Angel: Shells: Wesley's insanity is frightening to see. He rampages through this episode like a pitbull at a paperboy convention. He's scary in ways you don't expect, because of his mild-mannered style. What he does to Knox and Gunn! It ends quietly, but you wonder what will happen as the show progresses. This one was a "wow" one for me. 4 starfish

To review this week: Plastic Man, Akiko, Birthright, Justice League Adventures, Thor, and Supreme Power. And maybe a couple others, who knows?

by Tegan at 8:26 AM Seattle time

Wednesday, March 03, 2004


So Sportsclix arrived at comic book stores today, and I went ahead and bought myself a starter set or two to try the game out. Here's my initial thoughts.

This is going to be quite collectable.
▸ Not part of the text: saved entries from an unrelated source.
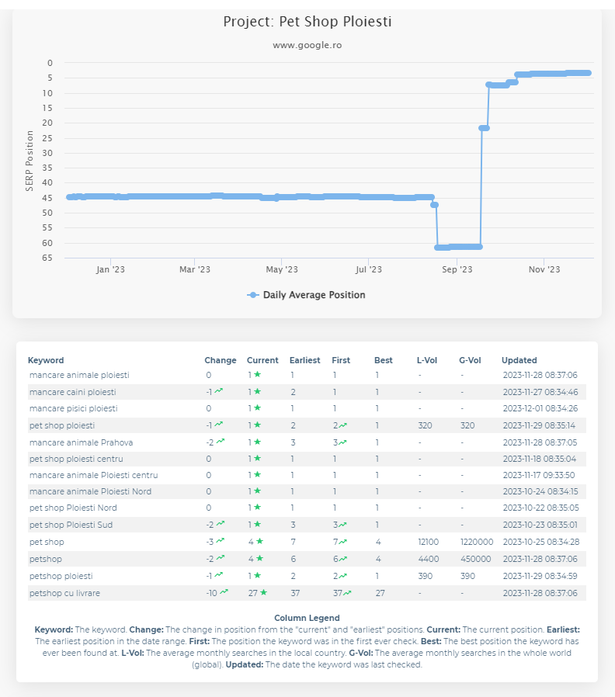The image size is (615, 697).
Task: Click the chart data point at SERP position 21
Action: click(x=484, y=128)
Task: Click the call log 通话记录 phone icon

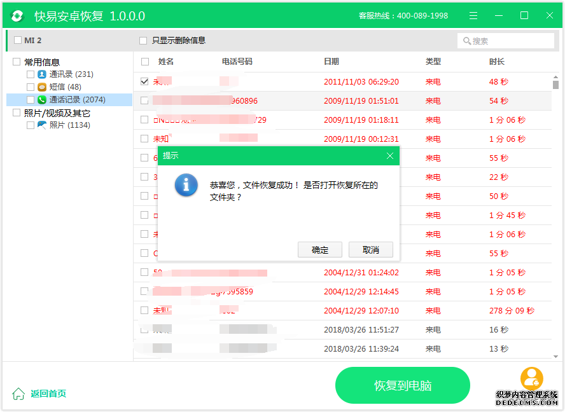Action: click(42, 100)
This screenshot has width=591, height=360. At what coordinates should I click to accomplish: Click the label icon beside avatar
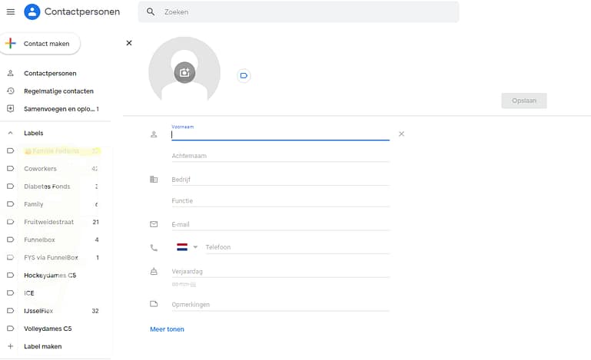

The sports collectable industry likes this sort of thing, and the size of the clix makes them easy to store and display. I suspect they will be pretty popular with sports collectors for that reason. With 6 levels of rarity, they will also be a nice challenge for completists. I am already seeing many of the figures up on eBay, with some enterprising folks putting up team sets of the least rare levels.

The sculpts are pretty nice. Some of the paint jobs could use work, but overall they look a good deal better than a lot of MLB collectables. The unique sculpts of some players in their "trademark" poses is a nice touch.
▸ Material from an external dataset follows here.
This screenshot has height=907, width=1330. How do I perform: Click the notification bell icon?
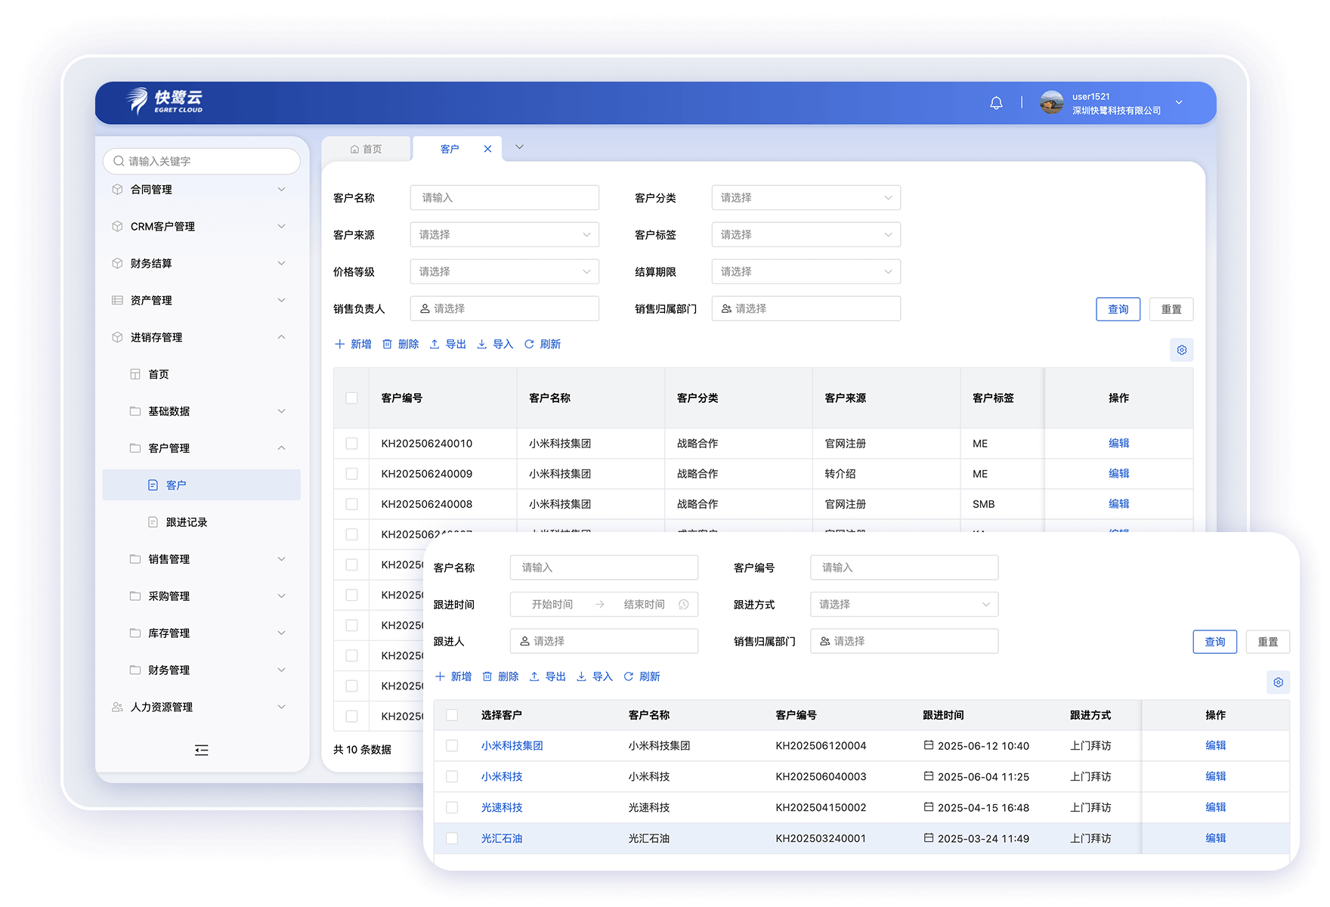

This is not an easy game to solitaire, so until I get a partner to play with, my opinion of the gaming side should be taken with a grain of salt.

There are four levels of game play. At the most basic (pre-season), you can set out the field, pick your teams, and play. You don't even have to have a correct team, as long as you've got one pitcher, since fielding isn't an issue in the Pre-Season rules. At this level, just about any age could play the game and enjoy it, and they game will go quickly if both players want it to move along. Your players also can improve their stats when they get hits or pitch a good inning.
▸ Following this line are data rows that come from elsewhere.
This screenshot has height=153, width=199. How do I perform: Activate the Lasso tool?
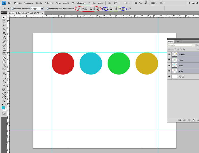(x=4, y=26)
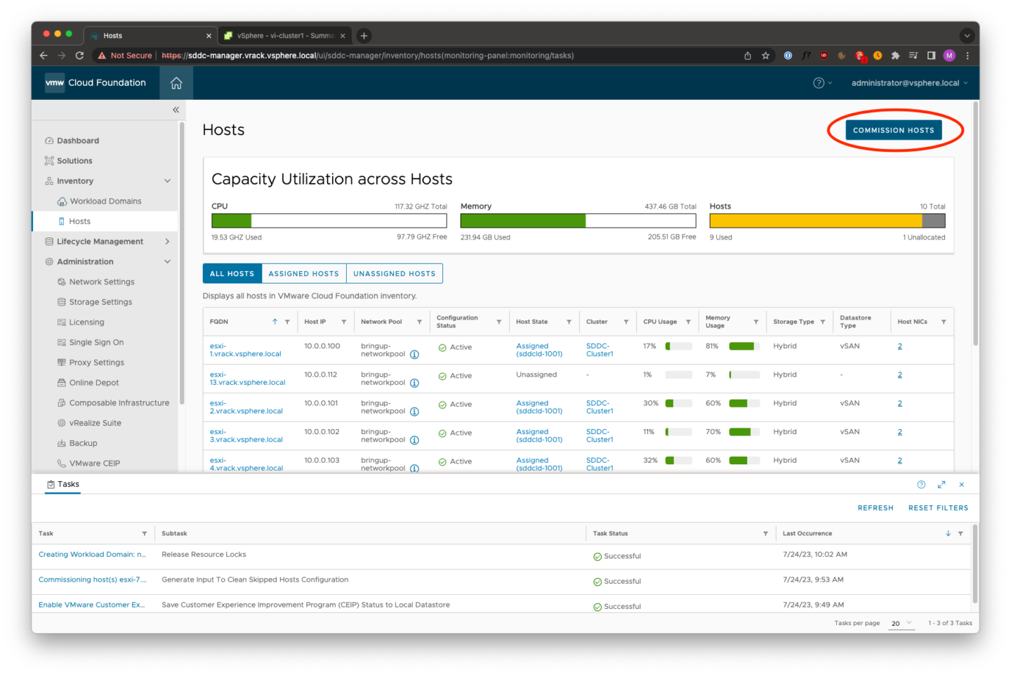Click the Network Settings icon in sidebar
The image size is (1011, 675).
click(x=60, y=282)
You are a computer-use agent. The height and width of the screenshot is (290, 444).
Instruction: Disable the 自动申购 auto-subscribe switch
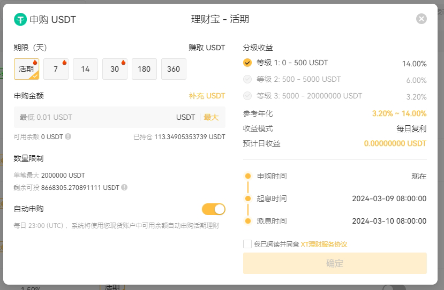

The second level of play (regular season), adds fielding to the mix. It matters where you place your fielders on the playmat, and where you decide the outfield fences are.

Once you've mastered the Regular Season, you move on to the third level of play (playoffs). The main difference at this level are that players can have cold streaks as well as hot streaks, so the dial can be clicked either way. Pitchers lose stats after pitching their maximum number of innings, and other more advanced plays are possible (including bunting, double-plays, base-stealing, and intentional walks).

The final level of play (championships) incorporates all the rules so far and adds in team creation rules, including counting player point values.

There's a lot of potential for house rules, and this game appears to have enough flexibility to embrace any number of situations. The playmat is small enough to fit on a coffee table, unlike the Heroclix maps. While it's not absolutely perfect, it's definitely one of the best baseball simulations I've seen, and the collectability might just put it over the edge into something big. We'll have to see, but if I had to guess, I'd say this will definitely be the next big thing in sports collecting and might have legs enough to last a few seasons more than the last big thing.

Now I've got to concentrate on getting those remaining 9 Mariners clix (Jamie Moyer came in one of the Starter Sets).

by Tegan at 10:28 PM Seattle time


You must read this great interview with Jeff Parker at Sequential Tart. After seeing Jeff at the Emerald City Comicon this weekend, I just have to reiterate what a nice guy he is. I think Lisa and I spent more time at his table than elsewhere, and the sketch he did for Lisa was just fantastic. Maybe if I ask nicely Lisa will let me post it.

After reading the interview, I want to read The Interman again. Of course, it's with Lisa... I kept my promise to loan it to her.

I noticed that Jeff has his own website, but more importantly, he also has his own blog. So I've added him to the sideroll, along with the blog of Kaja Foglio.

Many thanks to Sequential Tart for the interview.

by Tegan at 3:08 PM Seattle time

My Plumbing Adventure

I would say that I'm mechanically inclined. I love to take things apart to see how they work, and have loved it ever since I was a kid. Heck, my big brother and I used to take apart all our toys.

Anyway, I don't consider myself a poor hand at fixing things if necessary. I just don't like to tackle problems when I'm unfamiliar with them. And after living here in Frankenhaus for a few years, I'm well aware of how much trouble an uninformed "do-it-yourself"er can cause.

So when there's a problem, I'm always in favor of calling in the pros to fix it. That way it gets done right. Yes? But what happens when the problem is clearly something that we should be able to handle on our own?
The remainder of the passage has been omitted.